Right now I feel sad, defeated and so so angry. Angry that this is my life. Angry that while having to deal with all of this, I still have to deal with the normal everyday BS that is life. I want a break, I need a break. I have tried to remain hopeful, have faith and believe that their is a miracle out their for me but honestly I don’t really think that is what is in the cards for me. I don’t get how I could walk around Universal Studios with my kids last week for almost 12 hours all while my liver is full of tumors. As I told my doctor this past week, if someone could guarantee me a set amount of time where I would feel good and be myself and then when that time came to an end I could take a magic pill to end it all I would.

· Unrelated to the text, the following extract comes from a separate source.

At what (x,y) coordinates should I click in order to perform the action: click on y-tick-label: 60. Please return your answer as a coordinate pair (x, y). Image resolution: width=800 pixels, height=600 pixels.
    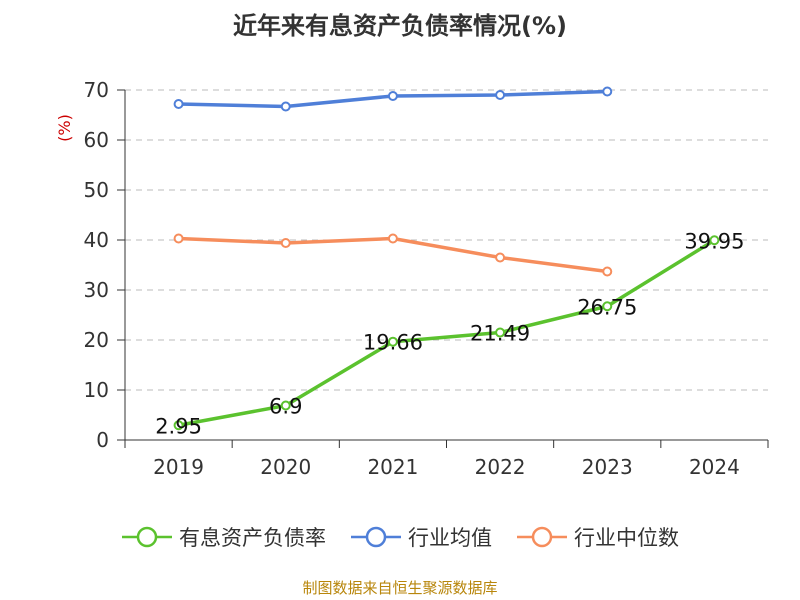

Also, as I told her there is no need for concern by this statement and no need to call the social worker. You try living one day in my shoes and tell me you won’t feel the same.
But as I have in the past, I will buckle up for this new ride. Get the chemo every week. Use the cold cap in hopes of preserving my hair and hope that this med gives me some more time. Sucks that while most people are thinking of their hopes and dreams for the future, I can only hope for a few more months of a really horrible and painful life. Just know that when you see me and I smile and say I’m fine, I am dying inside both literally and figuratively.